P.S. Just in case anyone is curious, it's for a USB-Ethernet adapter. Some guys in some ASUS forums have confirmed it working on the Transformer w/ ICS ( http://forum.xda-developers.com/showthread.php?t=1224660&page=3 ).


----------



## potissimus (Mar 17, 2012)

Many thanks to jcsullins for compiling that driver for me. I wanted to give an update. In short, it works and I can connect to the internet using a wired connection through a USB-Adapter.

ICS on CM9 recognized the adapter as eth0 and once I ran dhcpd and assigned a DNS server, I had no problems connecting to the internet. So feel free to add a driver for your own adapter if you have one.

So to review: 
-copy driver (to /system/lib/modules) 
-insert module ("insmod /system/lib/modules/*yourdriver*.ko") 
-get an IP address (manually, or "/system/bin/dhcpd eth0") 
-add DNS (setprop net.dns1 *yourDNSserver*)

A couple caveats, I've noticed. 
1) It doesn't play nice with wifi. I sort of expected this, but bringing up wlan0 and eth0 at the same time crashes the tablet. 
2) Not all apps recognize the internet connection. This is a bit frustrating since most do


----------



## steveatwell (Nov 20, 2012)

Can you send me a copy as well please?


----------



## yeahman45 (Oct 16, 2011)

i have tried to connect a usb to ethernet adapter to my touchpad.. the adapter led's on and blinking and it is blinking at the router endpoint also.. so it seems that it is kind of working but i can't figure out how to enable it on the touchpad..

i have tried potissimus's commands:

[background=rgb(245, 245, 245)]-get an IP address (manually, or "/system/bin/dhcpd eth0") [/background]
[background=rgb(245, 245, 245)]-add DNS (setprop net.dns1 *yourDNSserver*)[/background]

[background=rgb(245, 245, 245)]in terminal emulator bt system/bin/dhcpd not found[/background]
[background=rgb(245, 245, 245)]any help needed plz.. thx in advance[/background]


----------



## yeahman45 (Oct 16, 2011)

i have run netcfg and i don't see eth0

i am using that adapter found in this video btw : 



 (the android 4 in this video has "ethernet" in settings.. how come?)


----------



## yeahman45 (Oct 16, 2011)

potissimus said:


> Many thanks to jcsullins for compiling that driver for me.

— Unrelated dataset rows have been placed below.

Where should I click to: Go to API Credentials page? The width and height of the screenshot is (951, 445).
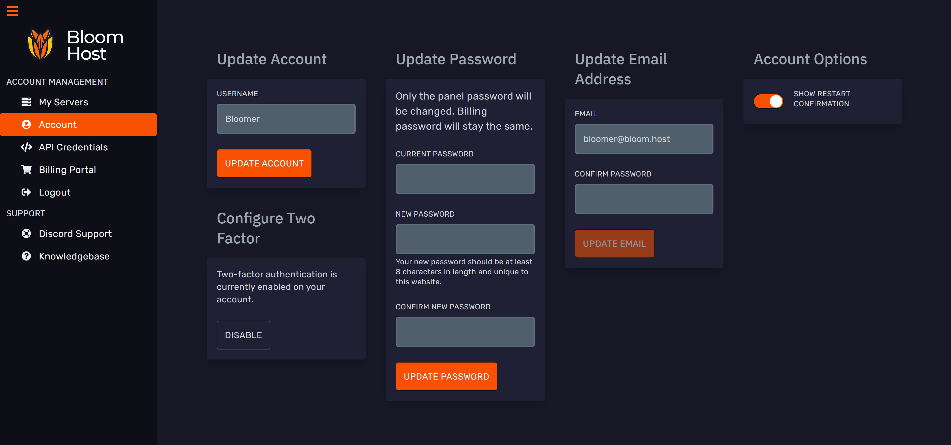tap(73, 147)
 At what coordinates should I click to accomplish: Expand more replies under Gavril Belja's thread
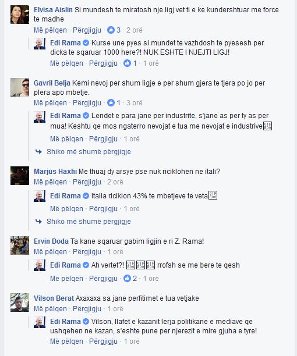[89, 152]
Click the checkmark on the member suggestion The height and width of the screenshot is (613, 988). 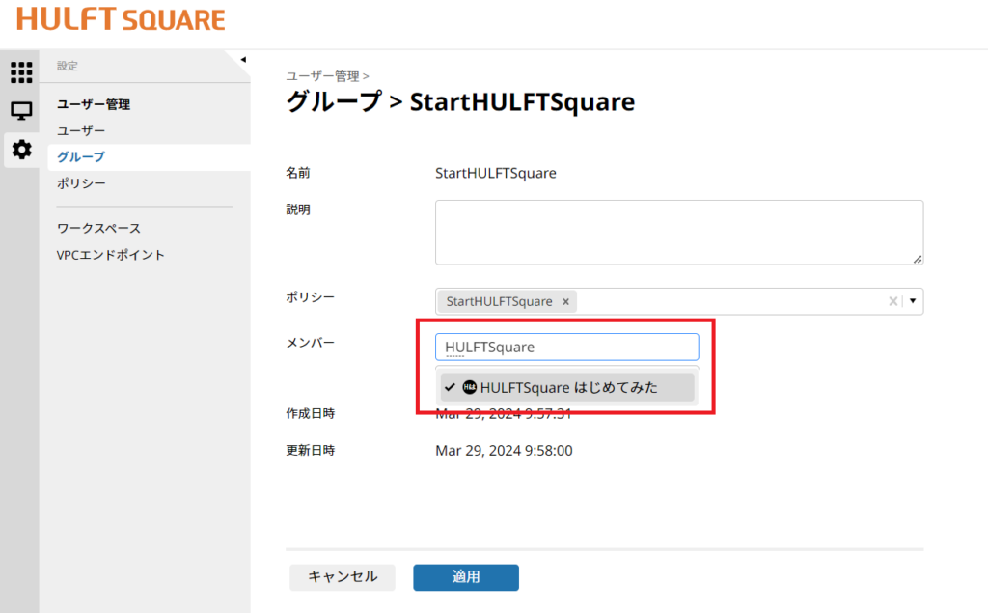coord(449,387)
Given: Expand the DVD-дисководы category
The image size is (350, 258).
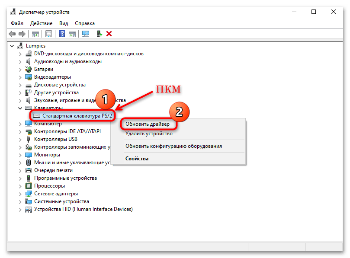Looking at the screenshot, I should point(20,54).
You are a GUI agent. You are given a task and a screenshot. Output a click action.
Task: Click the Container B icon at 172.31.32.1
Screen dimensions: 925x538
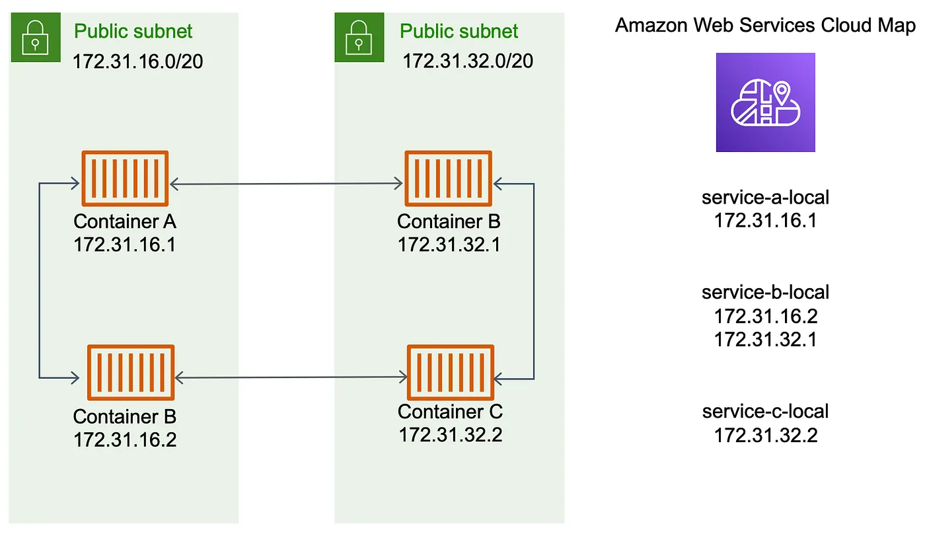[x=448, y=178]
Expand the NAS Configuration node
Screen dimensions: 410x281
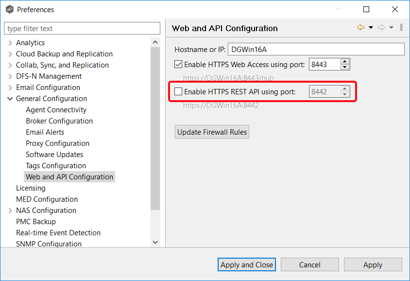click(x=10, y=210)
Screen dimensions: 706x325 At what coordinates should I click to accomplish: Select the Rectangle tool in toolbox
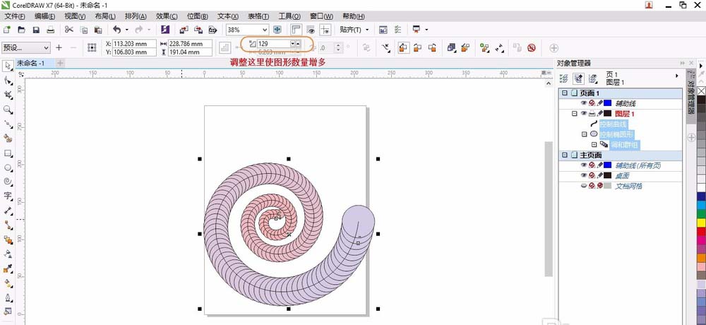[8, 153]
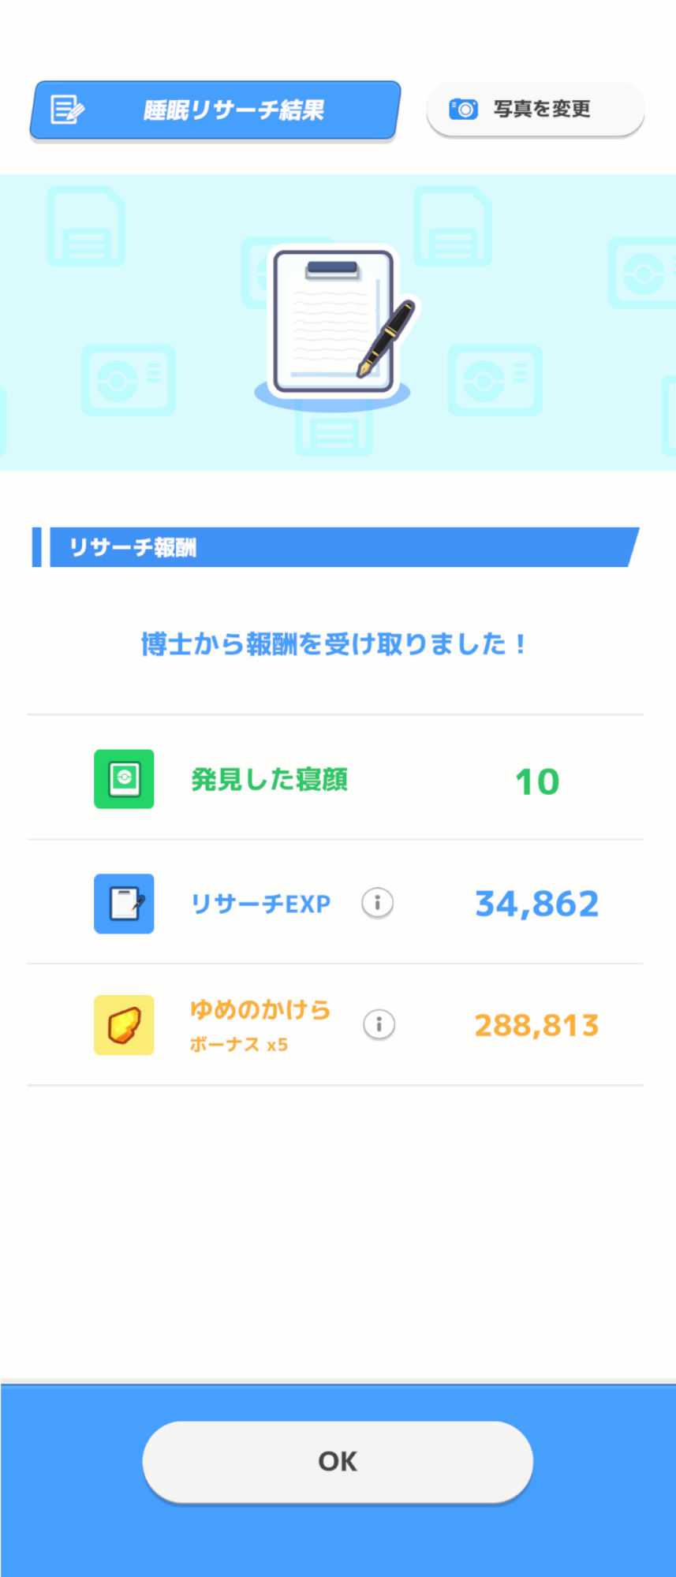The height and width of the screenshot is (1577, 676).
Task: Tap the sleep styles count 10
Action: pyautogui.click(x=537, y=781)
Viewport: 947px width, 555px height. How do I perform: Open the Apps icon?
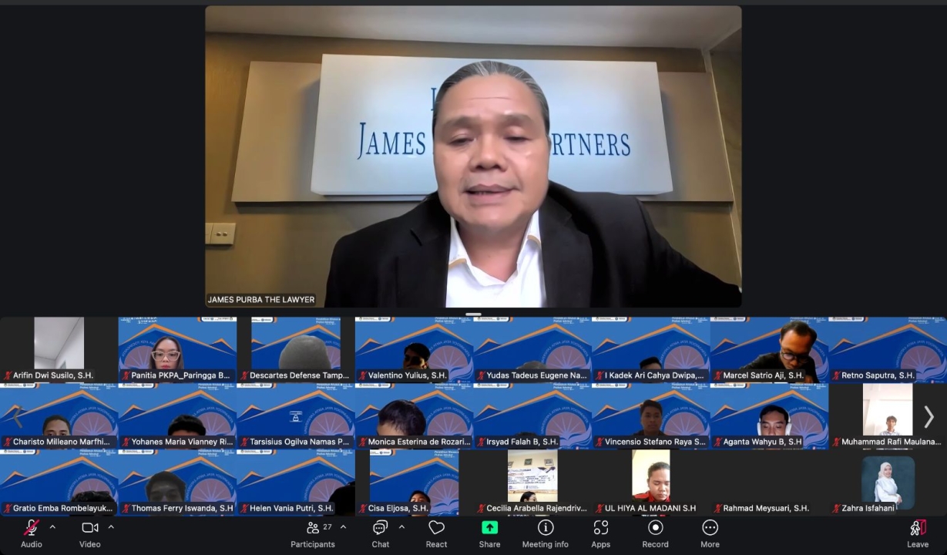point(601,528)
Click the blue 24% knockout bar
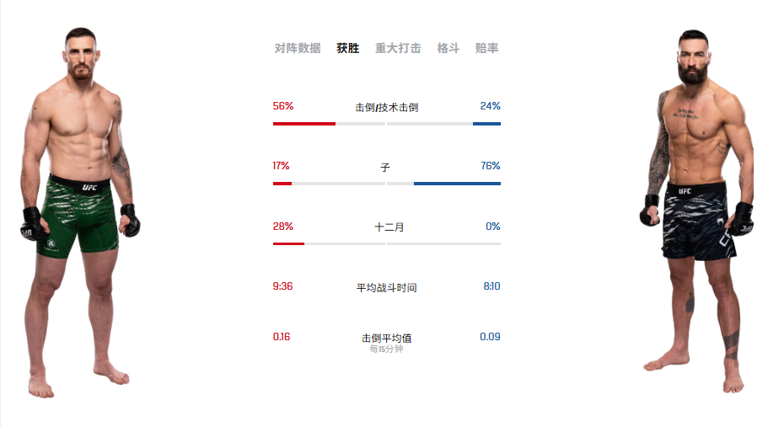The image size is (768, 427). pos(486,124)
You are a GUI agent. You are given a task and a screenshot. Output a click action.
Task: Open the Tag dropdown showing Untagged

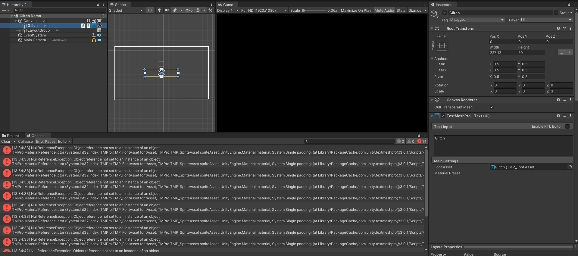click(477, 20)
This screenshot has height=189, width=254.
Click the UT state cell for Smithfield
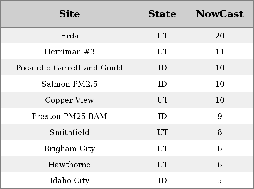(x=162, y=132)
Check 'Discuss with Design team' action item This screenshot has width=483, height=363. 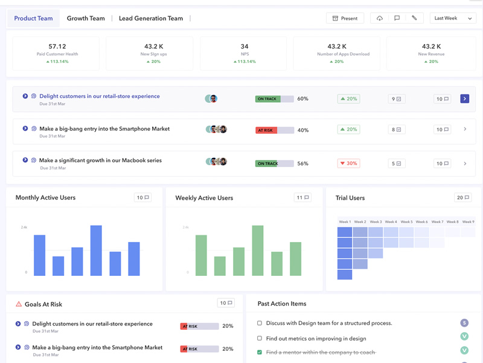[260, 323]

I wanted to give an update. In short, it works and I can connect to the internet using a wired connection through a USB-Adapter.
> 
> ICS on CM9 recognized the adapter as eth0 and once I ran dhcpd and assigned a DNS server, I had no problems connecting to the internet. So feel free to add a driver for your own adapter if you have one.
> 
> ...


can you post the .ko driver plz? thx


----------



## yeahman45 (Oct 16, 2011)

can anyone post the .ko driver plz? thx


----------



## thecharlie88 (Jan 18, 2013)

need help me to.
I had find a mcs7830.ko compiled file in the web, but when i try to insert module it says " exec format error " where is the problem? i had copy the file into [background=rgb(247, 247, 247)]/system/lib/modules and had su permission...[/background]


----------



## yeahman45 (Oct 16, 2011)

where did you find the file?


----------



## yeahman45 (Oct 16, 2011)

* bump *


----------



## all4adriver (Feb 23, 2013)

I can't believe the thread is this long without a single link to the driver! Not all of us can complie code--including the OP!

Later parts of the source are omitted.